Given the failure of antiangiogenic treatments as single agents to uphold the expectations generated during the 1990s, it is only natural that the possibility of optimizing their use, mostly in combination therapy, has been increasingly explored. One of the most promising approaches is the combination with check point inhibitors aimed to preserve T-cell immunity function (20). Paulsen et al. report that a higher number of infiltrating CD8 positive T lymphocytes is associated with better outcome in squamous cell carcinoma. This result and the observation that the absolute number of CD8 positive T lymphocytes is particularly high in the diffuse subgroup of angiogenic tumors further support the rationale for associating anti-angiogenic and immune therapy.
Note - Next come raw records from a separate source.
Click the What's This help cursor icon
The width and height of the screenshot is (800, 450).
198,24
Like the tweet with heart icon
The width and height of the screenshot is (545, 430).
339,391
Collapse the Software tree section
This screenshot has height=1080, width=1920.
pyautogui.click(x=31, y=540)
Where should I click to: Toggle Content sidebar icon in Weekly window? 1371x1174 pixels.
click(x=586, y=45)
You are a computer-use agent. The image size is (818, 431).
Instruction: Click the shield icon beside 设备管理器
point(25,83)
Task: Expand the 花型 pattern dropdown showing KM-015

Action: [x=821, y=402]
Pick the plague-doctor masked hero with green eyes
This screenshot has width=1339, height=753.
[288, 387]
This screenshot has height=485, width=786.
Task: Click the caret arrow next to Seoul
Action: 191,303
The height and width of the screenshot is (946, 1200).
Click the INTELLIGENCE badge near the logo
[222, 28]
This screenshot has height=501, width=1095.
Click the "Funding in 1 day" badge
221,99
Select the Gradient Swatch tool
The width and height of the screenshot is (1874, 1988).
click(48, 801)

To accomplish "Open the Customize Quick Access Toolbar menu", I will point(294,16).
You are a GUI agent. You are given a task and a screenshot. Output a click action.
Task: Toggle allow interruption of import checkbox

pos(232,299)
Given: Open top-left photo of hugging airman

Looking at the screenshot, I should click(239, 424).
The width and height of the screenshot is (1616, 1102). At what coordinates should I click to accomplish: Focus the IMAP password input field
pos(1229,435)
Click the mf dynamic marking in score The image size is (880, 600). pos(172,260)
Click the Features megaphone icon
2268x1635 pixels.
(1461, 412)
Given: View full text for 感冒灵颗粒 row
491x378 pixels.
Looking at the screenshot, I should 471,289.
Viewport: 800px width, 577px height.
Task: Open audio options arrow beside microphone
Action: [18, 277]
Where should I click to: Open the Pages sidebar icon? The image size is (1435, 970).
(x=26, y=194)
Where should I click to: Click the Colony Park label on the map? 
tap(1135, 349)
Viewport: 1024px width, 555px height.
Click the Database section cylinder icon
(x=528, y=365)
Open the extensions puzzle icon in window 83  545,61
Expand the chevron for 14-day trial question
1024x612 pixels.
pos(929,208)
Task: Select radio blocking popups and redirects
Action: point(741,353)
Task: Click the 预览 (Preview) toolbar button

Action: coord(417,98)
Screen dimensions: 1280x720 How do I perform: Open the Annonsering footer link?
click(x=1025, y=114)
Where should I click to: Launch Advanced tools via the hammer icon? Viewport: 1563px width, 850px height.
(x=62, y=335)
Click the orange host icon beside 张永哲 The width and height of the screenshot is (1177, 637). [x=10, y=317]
However, not only the lymphocytes are involved, as a higher number of neutrophils in non-angiogenic, rather than angiogenic, colorectal metastases in the liver have been reported (21), and Rada et al. are looking into the molecular basis of this event. Their findings indicate that higher levels of RUNX1 in non-angiogenic metastatic cells activate the TGFbeta1 pathway, causing higher levels of Ang1 in the nearby normal hepatocytes, eventually leading to the migration of neutrophils in the metastatic lesions. RUNX1 is involved in many pathways including induction of angiogenesis (22); however, it would not be the first case of a protein involved in angiogenesis being involved in non-angiogenic malignancy as well (9). The main thing of course is to address the issue of these neutrophils, which could lead to possible new therapeutic tools in treating these other way very aggressive neoplastic lesions (21).

The aggressive nature of non-angiogenic malignancies is further examined by Paulsen et al. The authors confirm that full non-angiogenic lung adenocarcinoma has the worst outcome, but they also demonstrate that a non-angiogenic component in a predominantly angiogenic adenocarcinoma could also predict a worse prognosis.

It is therefore not by chance that most of the original papers in our Research Topic are about learning to exploit the interaction between cancer cells and vessels as possible new targets for treatment. As the second volume of this Research Topic is about to be launched, we very much look forward to new contributions on this complex issue.